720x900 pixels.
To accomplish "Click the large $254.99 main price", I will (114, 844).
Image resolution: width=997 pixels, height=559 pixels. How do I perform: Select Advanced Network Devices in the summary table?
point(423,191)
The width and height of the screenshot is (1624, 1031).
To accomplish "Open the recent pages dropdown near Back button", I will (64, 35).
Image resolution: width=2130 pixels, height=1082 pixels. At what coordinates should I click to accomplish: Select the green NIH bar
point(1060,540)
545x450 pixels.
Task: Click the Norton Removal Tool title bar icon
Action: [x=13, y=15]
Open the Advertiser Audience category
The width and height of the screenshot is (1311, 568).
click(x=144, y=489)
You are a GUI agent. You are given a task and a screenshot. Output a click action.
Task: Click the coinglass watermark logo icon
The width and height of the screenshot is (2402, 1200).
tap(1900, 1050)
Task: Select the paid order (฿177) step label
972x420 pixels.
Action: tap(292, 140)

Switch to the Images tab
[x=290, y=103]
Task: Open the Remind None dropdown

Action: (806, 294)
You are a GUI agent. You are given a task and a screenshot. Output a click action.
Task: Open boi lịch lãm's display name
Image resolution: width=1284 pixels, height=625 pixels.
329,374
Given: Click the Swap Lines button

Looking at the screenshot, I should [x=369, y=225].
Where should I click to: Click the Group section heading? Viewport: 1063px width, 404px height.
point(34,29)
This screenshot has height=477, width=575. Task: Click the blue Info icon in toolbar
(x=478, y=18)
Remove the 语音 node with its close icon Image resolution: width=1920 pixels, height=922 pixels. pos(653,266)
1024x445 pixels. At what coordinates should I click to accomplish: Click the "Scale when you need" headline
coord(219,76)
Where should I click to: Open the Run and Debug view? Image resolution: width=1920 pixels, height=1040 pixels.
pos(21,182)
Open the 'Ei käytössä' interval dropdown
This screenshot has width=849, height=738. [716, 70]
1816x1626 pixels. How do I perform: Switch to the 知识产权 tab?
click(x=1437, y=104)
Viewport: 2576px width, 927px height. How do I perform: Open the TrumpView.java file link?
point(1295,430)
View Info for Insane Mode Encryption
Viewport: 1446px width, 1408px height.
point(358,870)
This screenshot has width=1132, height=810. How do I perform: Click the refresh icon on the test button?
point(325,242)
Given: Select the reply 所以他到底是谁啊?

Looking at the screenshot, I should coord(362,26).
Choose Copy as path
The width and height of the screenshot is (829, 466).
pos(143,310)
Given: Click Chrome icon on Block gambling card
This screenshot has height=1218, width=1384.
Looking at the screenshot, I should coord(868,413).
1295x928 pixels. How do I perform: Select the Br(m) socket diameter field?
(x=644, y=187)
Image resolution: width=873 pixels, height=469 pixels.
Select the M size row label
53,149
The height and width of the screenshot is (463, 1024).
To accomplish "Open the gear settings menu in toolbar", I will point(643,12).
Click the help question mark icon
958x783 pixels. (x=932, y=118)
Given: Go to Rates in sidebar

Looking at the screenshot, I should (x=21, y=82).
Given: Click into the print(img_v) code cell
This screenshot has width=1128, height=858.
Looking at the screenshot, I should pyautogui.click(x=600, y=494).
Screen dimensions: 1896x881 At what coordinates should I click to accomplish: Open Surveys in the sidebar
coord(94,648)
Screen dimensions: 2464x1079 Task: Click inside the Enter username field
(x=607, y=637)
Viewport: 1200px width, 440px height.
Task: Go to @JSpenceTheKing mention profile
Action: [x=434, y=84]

============

» **Task to complete**
The records given above are to be repeated in full, exactly.

» **Task response**
720x900 pixels.
To accomplish "Click the large $254.99 main price", I will (114, 844).
Image resolution: width=997 pixels, height=559 pixels. How do I perform: Select Advanced Network Devices in the summary table?
point(423,191)
The width and height of the screenshot is (1624, 1031).
To accomplish "Open the recent pages dropdown near Back button", I will (64, 35).
Image resolution: width=2130 pixels, height=1082 pixels. At what coordinates should I click to accomplish: Select the green NIH bar
point(1060,540)
545x450 pixels.
Task: Click the Norton Removal Tool title bar icon
Action: [x=13, y=15]
Open the Advertiser Audience category
The width and height of the screenshot is (1311, 568).
click(x=144, y=489)
You are a GUI agent. You are given a task and a screenshot. Output a click action.
Task: Click the coinglass watermark logo icon
The width and height of the screenshot is (2402, 1200).
tap(1900, 1050)
Task: Select the paid order (฿177) step label
972x420 pixels.
Action: tap(292, 140)

Switch to the Images tab
[x=290, y=103]
Task: Open the Remind None dropdown

Action: (806, 294)
You are a GUI agent. You are given a task and a screenshot. Output a click action.
Task: Open boi lịch lãm's display name
Image resolution: width=1284 pixels, height=625 pixels.
329,374
Given: Click the Swap Lines button

Looking at the screenshot, I should [x=369, y=225].
Where should I click to: Click the Group section heading? Viewport: 1063px width, 404px height.
point(34,29)
This screenshot has height=477, width=575. Task: Click the blue Info icon in toolbar
(x=478, y=18)
Remove the 语音 node with its close icon Image resolution: width=1920 pixels, height=922 pixels. pos(653,266)
1024x445 pixels. At what coordinates should I click to accomplish: Click the "Scale when you need" headline
coord(219,76)
Where should I click to: Open the Run and Debug view? Image resolution: width=1920 pixels, height=1040 pixels.
pos(21,182)
Open the 'Ei käytössä' interval dropdown
This screenshot has width=849, height=738. [716, 70]
1816x1626 pixels. How do I perform: Switch to the 知识产权 tab?
click(x=1437, y=104)
Viewport: 2576px width, 927px height. How do I perform: Open the TrumpView.java file link?
point(1295,430)
View Info for Insane Mode Encryption
Viewport: 1446px width, 1408px height.
point(358,870)
This screenshot has width=1132, height=810. How do I perform: Click the refresh icon on the test button?
point(325,242)
Given: Select the reply 所以他到底是谁啊?

Looking at the screenshot, I should coord(362,26).
Choose Copy as path
The width and height of the screenshot is (829, 466).
pos(143,310)
Given: Click Chrome icon on Block gambling card
This screenshot has height=1218, width=1384.
Looking at the screenshot, I should coord(868,413).
1295x928 pixels. How do I perform: Select the Br(m) socket diameter field?
(x=644, y=187)
Image resolution: width=873 pixels, height=469 pixels.
Select the M size row label
53,149
The height and width of the screenshot is (463, 1024).
To accomplish "Open the gear settings menu in toolbar", I will point(643,12).
Click the help question mark icon
958x783 pixels. (x=932, y=118)
Given: Go to Rates in sidebar

Looking at the screenshot, I should (x=21, y=82).
Given: Click into the print(img_v) code cell
This screenshot has width=1128, height=858.
Looking at the screenshot, I should pyautogui.click(x=600, y=494).
Screen dimensions: 1896x881 At what coordinates should I click to accomplish: Open Surveys in the sidebar
coord(94,648)
Screen dimensions: 2464x1079 Task: Click inside the Enter username field
(x=607, y=637)
Viewport: 1200px width, 440px height.
Task: Go to @JSpenceTheKing mention profile
Action: [x=434, y=84]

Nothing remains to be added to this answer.